Directed by Rob Reiner, written by Nora Ephron, starring Meg Ryan, Billy Crystal, Carrie Fisher and Bruno Kirby, and photographed by — who knew? — Barry Sonnenfeld.

Harry Burns (Crystal) and Sally Albright (Ryan) share an awkward road trip from the University of Chicago to New York City.  Virtual strangers at the beginning of the trip, they become less-than-fond acquaintances by the time they arrive.  A series of coincidences or fate continues to re-introduce them to each other over the next 10 years.  As their reluctant friendship grows, they face the age old question of whether or not a man and woman can be friends without sex getting in the way.

It’ll finish Tuesday,
Love, Jim

AFTER THOUGHT from November 13, 2009
I loved this movie when I first saw it in college, until my classmate Preston pointed out that it’s like Woody Allen’s Greatest Hits, without Woody.
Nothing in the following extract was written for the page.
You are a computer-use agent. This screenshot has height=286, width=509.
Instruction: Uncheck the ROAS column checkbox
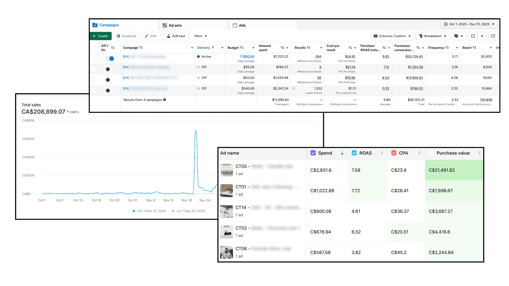(354, 153)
Not long after Preston made me aware of this, Premiere magazine backed him up with a table/flowchart sorta comparison. They cited roughly a dozen scenes in WHEN HARRY MET SALLLY in one column, and in adjacent columns they cited a Woody Allen title and a particular scene from that movie, making the case that Reiner-n-Ephron-n-Co. had come up wit a derivative movie.

Y’know what? I don’t care anymore. I don’t care, partly because in this day and age we have an emerging DJ-ethos to filmmaking. Quentin Tarantino is not unique in making a career of mashing up elements different movies that he loves, but he is unique and that he acknowledges it. But I also don’t care, because movies have always been this way. When I was enraptured by an amazing new movie called STAR WARS, my parents and everyone else their age were amused, but no where near as impressed as I was — they felt they had seen it already when it was called FLASH GORDON. Not only that, George Lucas himself admits on Criterion’s DVD of THE HIDDEN FORTRESS that he lifted his basic plot line and several character relationships directly from Kurosawa’s 1958 samurai tale.

SO … lifting scenes and inspiration is nothing new. I think a more important concern is: “How well do they do it?” Tarantino? Pretty damn well. Lucas? Even better. And 20 years after WHEN HARRY MET SALLY was knocked down several pegs for me, I am prepared to hoist it back up. It is a great big hug of a movie with a few classic moments all of its own. I’m not just referring to the Katz’s Deli-gasm either. I am hard pressed to think of any romantic comedy, by Woody or anyone else, with as show-stopping a speech as Harry’s New Years Eve plea to Sally. Go ahead — try to top that moment! You can’t!!